**Job**.
Please retype the lines exactly, starting with the line that contains "कन्या राशि (320, 669)" and ending with the line that contains "मोती रत्न [मोती रत्न (3 items)] (378, 1928)", both included.

**Input material**.
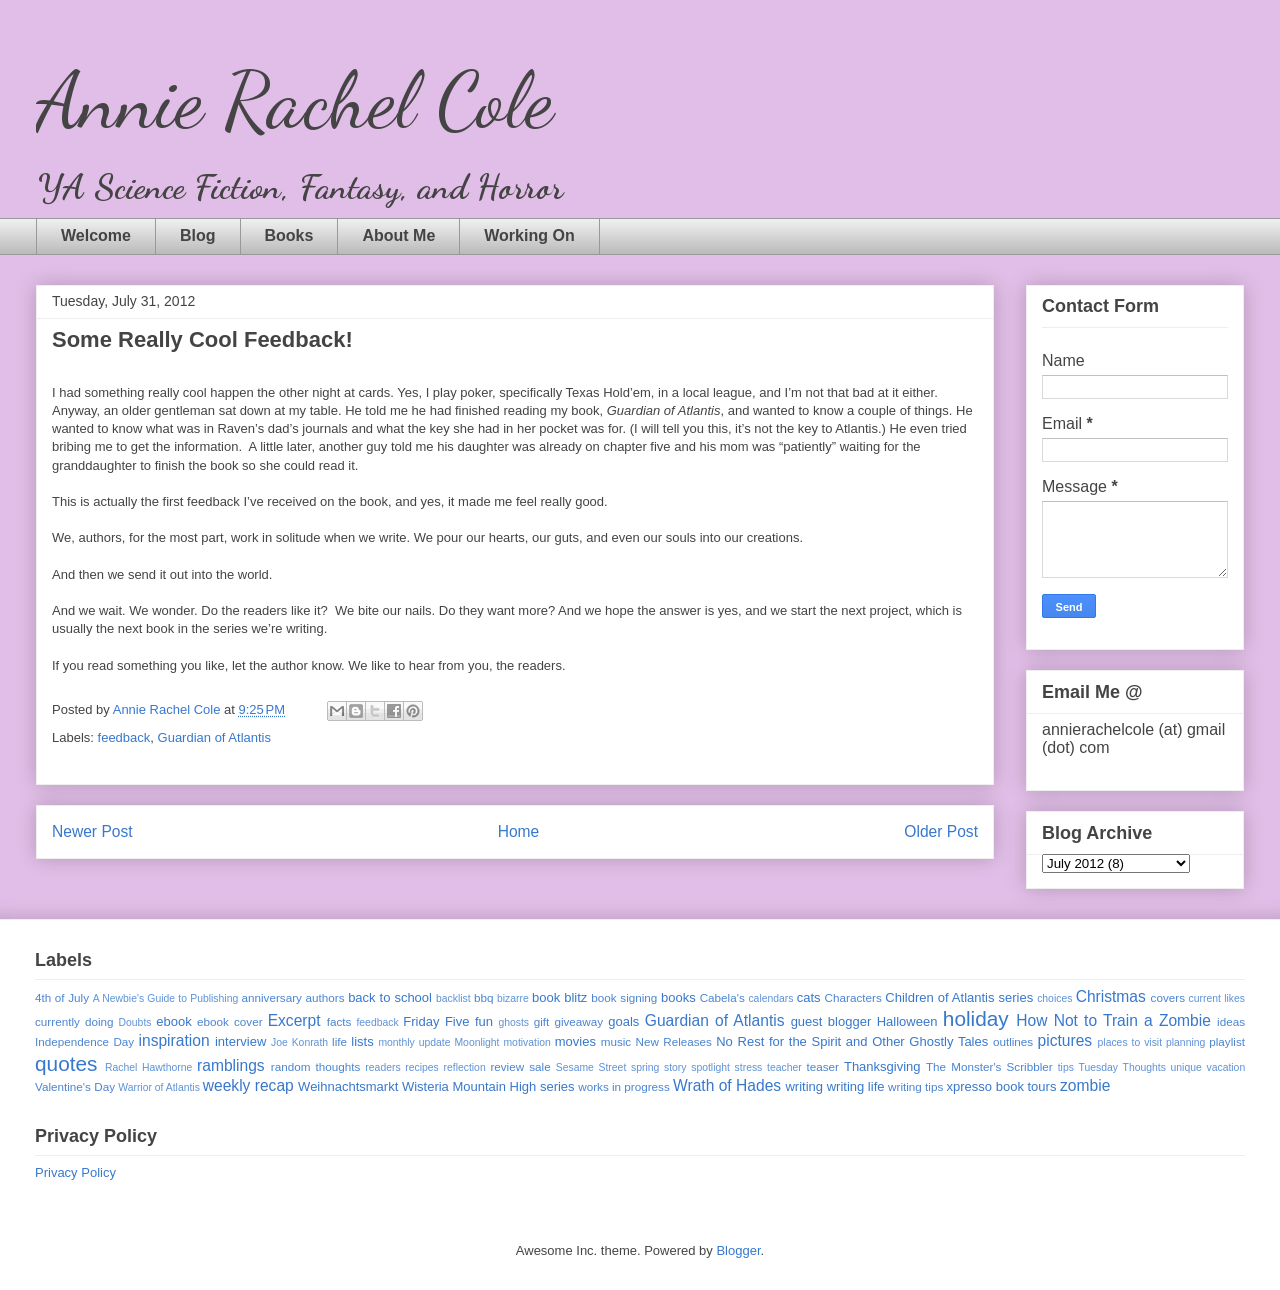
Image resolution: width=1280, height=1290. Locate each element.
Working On (529, 235)
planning (1185, 1042)
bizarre (513, 998)
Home (519, 831)
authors (325, 997)
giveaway (578, 1021)
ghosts (513, 1022)
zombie (1085, 1085)
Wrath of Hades (727, 1085)
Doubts (135, 1022)
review (507, 1066)
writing (804, 1086)
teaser (822, 1066)
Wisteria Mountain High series (488, 1086)
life (339, 1041)
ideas (1231, 1021)
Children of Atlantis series (959, 997)
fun (484, 1021)
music (616, 1041)
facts (339, 1021)
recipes (422, 1067)
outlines (1013, 1041)
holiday (976, 1018)
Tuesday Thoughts (1122, 1067)
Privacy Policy (75, 1172)
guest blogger (831, 1021)
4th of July (62, 997)
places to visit (1130, 1042)
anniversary (271, 997)
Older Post (941, 831)
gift (542, 1021)
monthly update (414, 1042)
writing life (856, 1086)
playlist (1227, 1041)
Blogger (738, 1250)
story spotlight (697, 1067)
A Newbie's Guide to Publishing (166, 998)
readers (382, 1067)
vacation (1225, 1067)
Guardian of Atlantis (214, 737)
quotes (66, 1063)
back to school (390, 997)
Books (289, 235)
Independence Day (84, 1041)
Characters (853, 997)
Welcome (96, 235)
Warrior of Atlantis (159, 1087)
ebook (173, 1021)
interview (240, 1041)
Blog (198, 235)
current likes (1217, 998)
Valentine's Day (75, 1086)
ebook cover (230, 1021)
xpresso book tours (1002, 1086)
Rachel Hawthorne (148, 1067)
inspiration (174, 1040)
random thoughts (316, 1066)
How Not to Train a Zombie (1113, 1020)
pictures (1065, 1040)
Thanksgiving (882, 1066)
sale (539, 1066)
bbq (484, 997)
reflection (465, 1067)
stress (749, 1067)
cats (809, 997)
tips (1066, 1067)
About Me (398, 235)
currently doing (74, 1021)
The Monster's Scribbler (989, 1066)
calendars (770, 998)
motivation (526, 1042)
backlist (453, 998)
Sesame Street (591, 1067)
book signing (624, 997)
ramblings (231, 1065)
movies (575, 1041)
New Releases (674, 1041)
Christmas (1111, 996)
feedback (124, 737)
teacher (784, 1067)
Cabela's (722, 997)
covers (1168, 997)
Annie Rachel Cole (294, 100)
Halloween (907, 1021)
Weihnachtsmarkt (348, 1086)
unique (1186, 1067)
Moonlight (476, 1042)
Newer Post (92, 831)
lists (362, 1041)
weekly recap (248, 1085)
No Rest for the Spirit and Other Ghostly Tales (852, 1041)
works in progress (624, 1086)
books (678, 997)
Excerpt (294, 1020)
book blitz (559, 997)
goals (623, 1021)
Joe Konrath (299, 1042)
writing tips (915, 1086)
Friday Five (436, 1021)
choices (1054, 998)
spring (645, 1067)
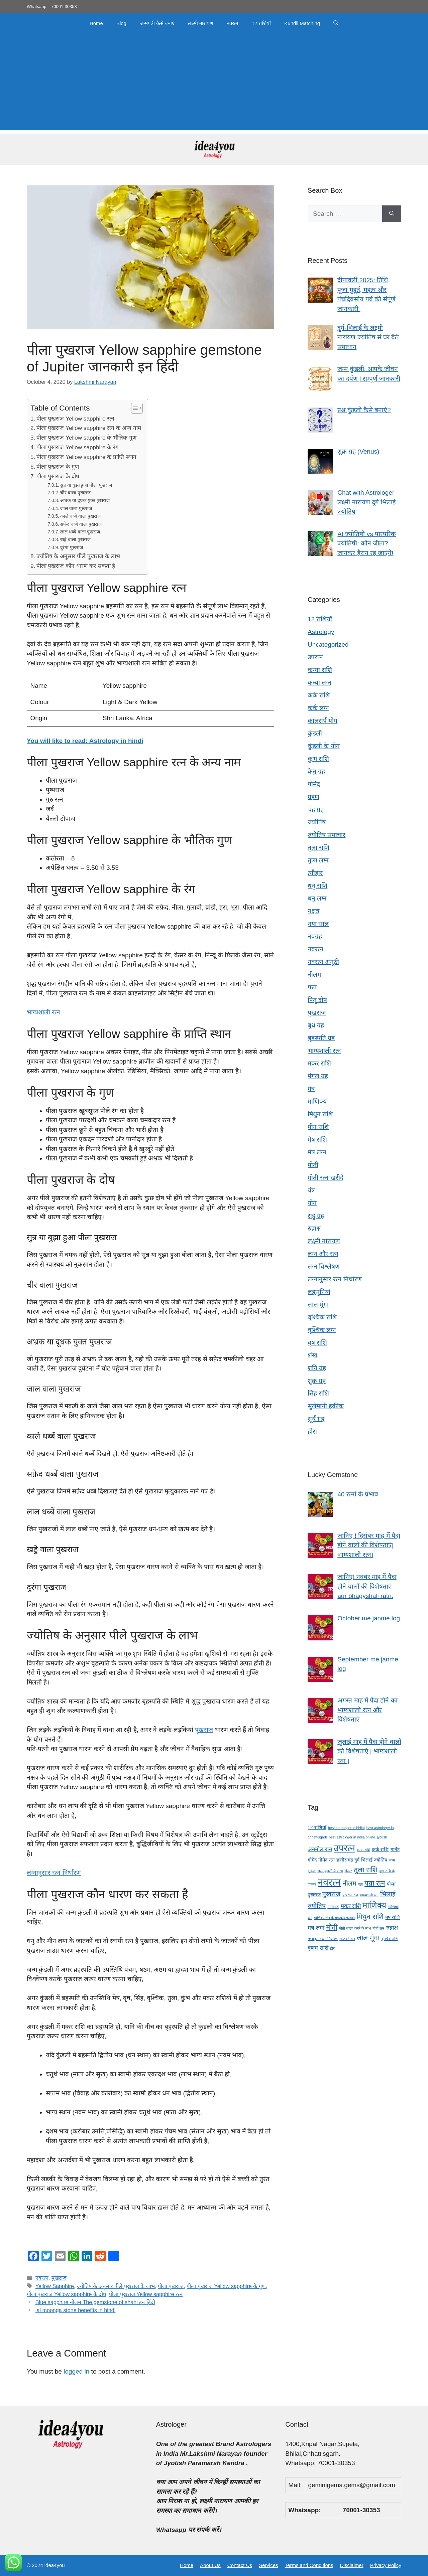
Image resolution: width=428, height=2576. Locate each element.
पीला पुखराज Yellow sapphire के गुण (226, 2286)
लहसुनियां (319, 1291)
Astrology (321, 631)
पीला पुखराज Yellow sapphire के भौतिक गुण (86, 437)
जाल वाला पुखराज (76, 508)
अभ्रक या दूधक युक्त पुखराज (85, 500)
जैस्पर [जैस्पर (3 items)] (348, 1871)
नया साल (318, 923)
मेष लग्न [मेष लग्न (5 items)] (316, 1928)
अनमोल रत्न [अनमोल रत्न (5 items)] (320, 1849)
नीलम (314, 974)
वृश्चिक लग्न (322, 1329)
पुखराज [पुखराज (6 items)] (331, 1894)
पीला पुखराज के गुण (57, 466)
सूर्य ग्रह (316, 1418)
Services (268, 2565)
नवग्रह (315, 936)
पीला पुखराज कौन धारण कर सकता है (75, 565)
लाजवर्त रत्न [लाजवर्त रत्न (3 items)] (347, 1939)
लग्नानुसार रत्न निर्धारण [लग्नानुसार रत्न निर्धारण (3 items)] (323, 1939)
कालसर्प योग (322, 720)
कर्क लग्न (318, 707)
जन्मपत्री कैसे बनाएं (157, 23)
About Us (210, 2565)
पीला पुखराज (171, 2286)
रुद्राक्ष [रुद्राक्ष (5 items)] (392, 1928)
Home (96, 23)
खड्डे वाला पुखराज (75, 539)
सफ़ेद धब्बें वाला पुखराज (81, 524)
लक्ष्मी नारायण (200, 23)
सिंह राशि (318, 1393)
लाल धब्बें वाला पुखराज (80, 531)
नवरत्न (232, 23)
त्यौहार (315, 872)
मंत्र (311, 1088)
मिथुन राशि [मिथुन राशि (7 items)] (370, 1916)
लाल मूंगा (318, 1304)
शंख (312, 1355)
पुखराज (204, 1729)
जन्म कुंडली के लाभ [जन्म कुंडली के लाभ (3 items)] (330, 1871)
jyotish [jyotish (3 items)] (382, 1837)
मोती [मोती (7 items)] (331, 1927)
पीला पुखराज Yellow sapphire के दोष (66, 2294)
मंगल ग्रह (318, 1076)
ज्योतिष (317, 822)
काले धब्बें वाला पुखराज (80, 516)
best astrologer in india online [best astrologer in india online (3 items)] (352, 1837)
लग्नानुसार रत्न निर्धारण (54, 1872)
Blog (121, 23)
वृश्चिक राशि (322, 1317)
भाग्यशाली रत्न (43, 1012)
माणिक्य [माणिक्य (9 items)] (374, 1905)
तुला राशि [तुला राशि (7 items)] (365, 1870)
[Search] (391, 213)
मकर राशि (319, 1063)
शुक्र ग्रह (317, 1380)
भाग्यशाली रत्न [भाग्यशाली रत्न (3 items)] (369, 1895)
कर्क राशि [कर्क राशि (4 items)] (380, 1849)
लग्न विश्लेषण (324, 1266)
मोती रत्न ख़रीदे (325, 1177)
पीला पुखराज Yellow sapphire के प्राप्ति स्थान (86, 457)
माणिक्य (317, 1101)
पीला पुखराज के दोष (57, 476)
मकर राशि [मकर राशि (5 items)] (351, 1906)
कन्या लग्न (319, 682)
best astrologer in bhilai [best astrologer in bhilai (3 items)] (346, 1828)
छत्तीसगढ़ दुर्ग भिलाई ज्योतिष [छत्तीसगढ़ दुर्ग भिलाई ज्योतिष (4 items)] (361, 1860)
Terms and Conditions (309, 2565)
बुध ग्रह (316, 1025)
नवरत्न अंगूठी (323, 961)
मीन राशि (318, 1126)
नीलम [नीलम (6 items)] (349, 1883)
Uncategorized (328, 644)
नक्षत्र (313, 911)
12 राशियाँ (261, 23)
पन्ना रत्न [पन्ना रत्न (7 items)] (374, 1883)
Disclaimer (351, 2565)
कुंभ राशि (318, 758)
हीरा (312, 1431)
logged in (76, 2371)
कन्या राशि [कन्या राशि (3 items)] (363, 1850)
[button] (336, 23)
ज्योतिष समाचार (326, 834)
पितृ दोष (317, 999)
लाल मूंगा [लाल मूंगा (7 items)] (368, 1937)
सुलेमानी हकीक (326, 1406)
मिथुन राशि (320, 1114)
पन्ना (312, 987)
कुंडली (315, 733)
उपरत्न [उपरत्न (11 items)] (344, 1848)
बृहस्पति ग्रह (321, 1037)
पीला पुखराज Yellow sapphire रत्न (75, 418)
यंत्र (311, 1190)
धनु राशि (317, 885)
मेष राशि (317, 1139)
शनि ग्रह (317, 1368)
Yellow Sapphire (54, 2286)
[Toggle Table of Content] (133, 408)
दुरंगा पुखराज (71, 547)
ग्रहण (313, 796)
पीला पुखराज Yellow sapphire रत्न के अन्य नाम (88, 428)
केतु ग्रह (316, 771)
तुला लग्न (318, 860)
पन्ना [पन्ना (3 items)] (360, 1884)
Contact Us (239, 2565)
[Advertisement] (214, 83)
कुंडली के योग (324, 746)
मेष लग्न (317, 1152)
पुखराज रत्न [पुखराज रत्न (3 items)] (350, 1895)
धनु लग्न (317, 898)
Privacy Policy (385, 2565)
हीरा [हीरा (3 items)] (332, 1948)
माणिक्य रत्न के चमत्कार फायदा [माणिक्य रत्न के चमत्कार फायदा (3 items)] (334, 1918)
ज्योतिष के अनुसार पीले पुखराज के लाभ (78, 556)
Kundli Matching (302, 23)
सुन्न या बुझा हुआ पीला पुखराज (86, 485)
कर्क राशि (319, 695)
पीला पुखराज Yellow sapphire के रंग (77, 447)
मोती (313, 1164)
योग (312, 1202)
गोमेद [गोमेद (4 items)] (312, 1860)
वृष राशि (317, 1342)
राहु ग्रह (316, 1215)
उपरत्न (315, 657)
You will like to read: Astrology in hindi (85, 740)
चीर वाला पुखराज (75, 492)
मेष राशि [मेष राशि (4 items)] (392, 1917)
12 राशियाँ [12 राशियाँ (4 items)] (317, 1827)
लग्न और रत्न (323, 1253)
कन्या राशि (320, 669)
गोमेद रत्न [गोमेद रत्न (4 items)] (326, 1860)
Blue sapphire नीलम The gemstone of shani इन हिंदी (95, 2302)
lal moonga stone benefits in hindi (75, 2310)
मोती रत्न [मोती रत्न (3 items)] (378, 1928)
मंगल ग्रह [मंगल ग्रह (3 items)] (333, 1907)
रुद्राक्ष (314, 1228)
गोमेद (314, 784)
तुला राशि (318, 847)
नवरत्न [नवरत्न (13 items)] (329, 1882)
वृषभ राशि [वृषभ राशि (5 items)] (318, 1948)
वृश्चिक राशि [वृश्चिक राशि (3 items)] (390, 1939)
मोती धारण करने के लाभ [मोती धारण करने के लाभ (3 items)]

**Output of the exercise**.
कन्या राशि (320, 669)
गोमेद रत्न [गोमेद रत्न (4 items)] (326, 1860)
Blue sapphire नीलम The gemstone of shani इन हिंदी (95, 2302)
lal moonga stone benefits in hindi (75, 2310)
मोती रत्न [मोती रत्न (3 items)] (378, 1928)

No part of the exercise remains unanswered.